- **Your instructions**
Exact repetition of every entry is required.

- **Provided material**
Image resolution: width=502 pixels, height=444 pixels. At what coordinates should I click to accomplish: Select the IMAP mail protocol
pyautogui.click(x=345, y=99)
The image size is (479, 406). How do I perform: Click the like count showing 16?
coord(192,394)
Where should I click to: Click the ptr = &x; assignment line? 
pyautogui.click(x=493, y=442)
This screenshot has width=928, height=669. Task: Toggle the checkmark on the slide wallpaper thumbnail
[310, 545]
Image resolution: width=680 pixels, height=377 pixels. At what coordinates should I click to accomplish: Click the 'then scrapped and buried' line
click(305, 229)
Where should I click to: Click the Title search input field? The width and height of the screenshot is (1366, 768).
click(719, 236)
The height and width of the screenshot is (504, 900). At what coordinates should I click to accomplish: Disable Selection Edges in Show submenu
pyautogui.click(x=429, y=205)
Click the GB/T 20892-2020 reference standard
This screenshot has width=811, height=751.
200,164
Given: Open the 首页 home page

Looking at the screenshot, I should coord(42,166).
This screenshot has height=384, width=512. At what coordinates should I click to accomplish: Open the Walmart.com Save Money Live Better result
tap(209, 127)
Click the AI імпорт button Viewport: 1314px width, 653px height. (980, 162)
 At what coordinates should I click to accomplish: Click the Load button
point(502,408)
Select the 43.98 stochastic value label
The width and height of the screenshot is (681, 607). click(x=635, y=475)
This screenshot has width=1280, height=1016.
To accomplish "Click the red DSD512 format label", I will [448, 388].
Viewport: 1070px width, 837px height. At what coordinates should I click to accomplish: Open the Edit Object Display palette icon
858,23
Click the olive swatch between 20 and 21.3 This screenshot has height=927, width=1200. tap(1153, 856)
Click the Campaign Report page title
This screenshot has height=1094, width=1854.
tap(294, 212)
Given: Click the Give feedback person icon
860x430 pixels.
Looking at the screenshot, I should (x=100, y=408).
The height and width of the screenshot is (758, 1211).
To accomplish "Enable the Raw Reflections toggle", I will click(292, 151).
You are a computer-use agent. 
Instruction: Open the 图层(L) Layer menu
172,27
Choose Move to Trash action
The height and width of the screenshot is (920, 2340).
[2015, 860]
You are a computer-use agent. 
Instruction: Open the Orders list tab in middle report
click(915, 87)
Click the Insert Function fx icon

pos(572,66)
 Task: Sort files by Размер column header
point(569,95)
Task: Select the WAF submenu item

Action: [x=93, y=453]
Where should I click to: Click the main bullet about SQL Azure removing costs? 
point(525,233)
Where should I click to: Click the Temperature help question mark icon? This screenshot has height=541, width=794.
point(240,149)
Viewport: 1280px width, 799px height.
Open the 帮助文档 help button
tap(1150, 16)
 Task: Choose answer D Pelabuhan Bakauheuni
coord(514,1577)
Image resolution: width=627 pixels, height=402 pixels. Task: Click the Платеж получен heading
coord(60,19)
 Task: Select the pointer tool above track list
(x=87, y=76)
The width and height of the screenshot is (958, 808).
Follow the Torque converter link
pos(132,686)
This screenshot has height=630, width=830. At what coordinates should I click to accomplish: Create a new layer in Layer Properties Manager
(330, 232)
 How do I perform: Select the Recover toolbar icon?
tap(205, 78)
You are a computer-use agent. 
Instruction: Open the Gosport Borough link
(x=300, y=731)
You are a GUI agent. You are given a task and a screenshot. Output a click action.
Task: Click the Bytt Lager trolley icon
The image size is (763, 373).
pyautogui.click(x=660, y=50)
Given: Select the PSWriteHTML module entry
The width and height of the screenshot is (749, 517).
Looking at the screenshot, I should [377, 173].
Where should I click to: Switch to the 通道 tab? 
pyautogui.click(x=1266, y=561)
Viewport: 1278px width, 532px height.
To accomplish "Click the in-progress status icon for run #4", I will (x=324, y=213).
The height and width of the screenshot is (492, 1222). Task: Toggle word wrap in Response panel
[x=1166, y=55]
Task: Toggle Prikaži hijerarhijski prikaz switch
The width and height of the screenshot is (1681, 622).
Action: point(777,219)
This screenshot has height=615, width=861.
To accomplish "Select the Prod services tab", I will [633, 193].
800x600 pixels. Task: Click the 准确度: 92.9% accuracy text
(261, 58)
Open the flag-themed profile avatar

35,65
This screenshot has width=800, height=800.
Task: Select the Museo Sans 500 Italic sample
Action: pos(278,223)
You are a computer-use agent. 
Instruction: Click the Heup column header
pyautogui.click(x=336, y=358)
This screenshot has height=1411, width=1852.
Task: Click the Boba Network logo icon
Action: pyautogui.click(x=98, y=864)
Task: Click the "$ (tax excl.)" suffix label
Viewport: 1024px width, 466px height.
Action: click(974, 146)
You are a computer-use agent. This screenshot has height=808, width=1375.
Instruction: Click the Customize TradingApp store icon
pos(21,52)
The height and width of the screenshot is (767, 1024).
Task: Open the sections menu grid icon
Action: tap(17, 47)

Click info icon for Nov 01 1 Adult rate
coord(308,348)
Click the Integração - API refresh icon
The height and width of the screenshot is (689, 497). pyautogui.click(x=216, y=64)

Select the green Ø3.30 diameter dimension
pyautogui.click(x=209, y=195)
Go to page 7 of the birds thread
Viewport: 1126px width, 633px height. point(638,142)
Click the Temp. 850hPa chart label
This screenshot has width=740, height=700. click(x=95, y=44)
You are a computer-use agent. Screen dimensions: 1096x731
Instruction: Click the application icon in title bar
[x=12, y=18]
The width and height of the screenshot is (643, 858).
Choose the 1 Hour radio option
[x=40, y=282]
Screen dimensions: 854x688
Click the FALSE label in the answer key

- **Answer to this exercise**
Image resolution: width=502 pixels, height=444 pixels. At what coordinates should I click to accomplish: Select the IMAP mail protocol
pyautogui.click(x=345, y=99)
The image size is (479, 406). How do I perform: Click the like count showing 16?
coord(192,394)
Where should I click to: Click the ptr = &x; assignment line? 
pyautogui.click(x=493, y=442)
This screenshot has width=928, height=669. Task: Toggle the checkmark on the slide wallpaper thumbnail
[310, 545]
Image resolution: width=680 pixels, height=377 pixels. At what coordinates should I click to accomplish: Click the 'then scrapped and buried' line
click(305, 229)
Where should I click to: Click the Title search input field? The width and height of the screenshot is (1366, 768).
click(719, 236)
The height and width of the screenshot is (504, 900). At what coordinates should I click to accomplish: Disable Selection Edges in Show submenu
pyautogui.click(x=429, y=205)
Click the GB/T 20892-2020 reference standard
This screenshot has width=811, height=751.
200,164
Given: Open the 首页 home page

Looking at the screenshot, I should coord(42,166).
This screenshot has height=384, width=512. At what coordinates should I click to accomplish: Open the Walmart.com Save Money Live Better result
tap(209, 127)
Click the AI імпорт button Viewport: 1314px width, 653px height. (980, 162)
 At what coordinates should I click to accomplish: Click the Load button
point(502,408)
Select the 43.98 stochastic value label
The width and height of the screenshot is (681, 607). click(x=635, y=475)
This screenshot has width=1280, height=1016.
To accomplish "Click the red DSD512 format label", I will [448, 388].
Viewport: 1070px width, 837px height. At what coordinates should I click to accomplish: Open the Edit Object Display palette icon
858,23
Click the olive swatch between 20 and 21.3 This screenshot has height=927, width=1200. tap(1153, 856)
Click the Campaign Report page title
This screenshot has height=1094, width=1854.
tap(294, 212)
Given: Click the Give feedback person icon
860x430 pixels.
Looking at the screenshot, I should (x=100, y=408).
The height and width of the screenshot is (758, 1211).
To accomplish "Enable the Raw Reflections toggle", I will click(292, 151).
You are a computer-use agent. 
Instruction: Open the 图层(L) Layer menu
172,27
Choose Move to Trash action
The height and width of the screenshot is (920, 2340).
[2015, 860]
You are a computer-use agent. 
Instruction: Open the Orders list tab in middle report
click(915, 87)
Click the Insert Function fx icon

pos(572,66)
 Task: Sort files by Размер column header
point(569,95)
Task: Select the WAF submenu item

Action: [x=93, y=453]
Where should I click to: Click the main bullet about SQL Azure removing costs? 
point(525,233)
Where should I click to: Click the Temperature help question mark icon? This screenshot has height=541, width=794.
point(240,149)
Viewport: 1280px width, 799px height.
Open the 帮助文档 help button
tap(1150, 16)
 Task: Choose answer D Pelabuhan Bakauheuni
coord(514,1577)
Image resolution: width=627 pixels, height=402 pixels. Task: Click the Платеж получен heading
coord(60,19)
 Task: Select the pointer tool above track list
(x=87, y=76)
The width and height of the screenshot is (958, 808).
Follow the Torque converter link
pos(132,686)
This screenshot has height=630, width=830. At what coordinates should I click to accomplish: Create a new layer in Layer Properties Manager
(330, 232)
 How do I perform: Select the Recover toolbar icon?
tap(205, 78)
You are a computer-use agent. 
Instruction: Open the Gosport Borough link
(x=300, y=731)
You are a GUI agent. You are given a task and a screenshot. Output a click action.
Task: Click the Bytt Lager trolley icon
The image size is (763, 373).
pyautogui.click(x=660, y=50)
Given: Select the PSWriteHTML module entry
The width and height of the screenshot is (749, 517).
Looking at the screenshot, I should [377, 173].
Where should I click to: Switch to the 通道 tab? 
pyautogui.click(x=1266, y=561)
Viewport: 1278px width, 532px height.
To accomplish "Click the in-progress status icon for run #4", I will (x=324, y=213).
The height and width of the screenshot is (492, 1222). Task: Toggle word wrap in Response panel
[x=1166, y=55]
Task: Toggle Prikaži hijerarhijski prikaz switch
The width and height of the screenshot is (1681, 622).
Action: point(777,219)
This screenshot has height=615, width=861.
To accomplish "Select the Prod services tab", I will [633, 193].
800x600 pixels. Task: Click the 准确度: 92.9% accuracy text
(261, 58)
Open the flag-themed profile avatar

35,65
This screenshot has width=800, height=800.
Task: Select the Museo Sans 500 Italic sample
Action: pos(278,223)
You are a computer-use agent. 
Instruction: Click the Heup column header
pyautogui.click(x=336, y=358)
This screenshot has height=1411, width=1852.
Task: Click the Boba Network logo icon
Action: pyautogui.click(x=98, y=864)
Task: Click the "$ (tax excl.)" suffix label
Viewport: 1024px width, 466px height.
Action: click(974, 146)
You are a computer-use agent. This screenshot has height=808, width=1375.
Instruction: Click the Customize TradingApp store icon
pos(21,52)
The height and width of the screenshot is (767, 1024).
Task: Open the sections menu grid icon
Action: tap(17, 47)

Click info icon for Nov 01 1 Adult rate
coord(308,348)
Click the Integração - API refresh icon
The height and width of the screenshot is (689, 497). pyautogui.click(x=216, y=64)

Select the green Ø3.30 diameter dimension
pyautogui.click(x=209, y=195)
Go to page 7 of the birds thread
Viewport: 1126px width, 633px height. point(638,142)
Click the Temp. 850hPa chart label
This screenshot has width=740, height=700. click(x=95, y=44)
You are a computer-use agent. Screen dimensions: 1096x731
Instruction: Click the application icon in title bar
[x=12, y=18]
The width and height of the screenshot is (643, 858).
Choose the 1 Hour radio option
[x=40, y=282]
Screen dimensions: 854x688
Click the FALSE label in the answer key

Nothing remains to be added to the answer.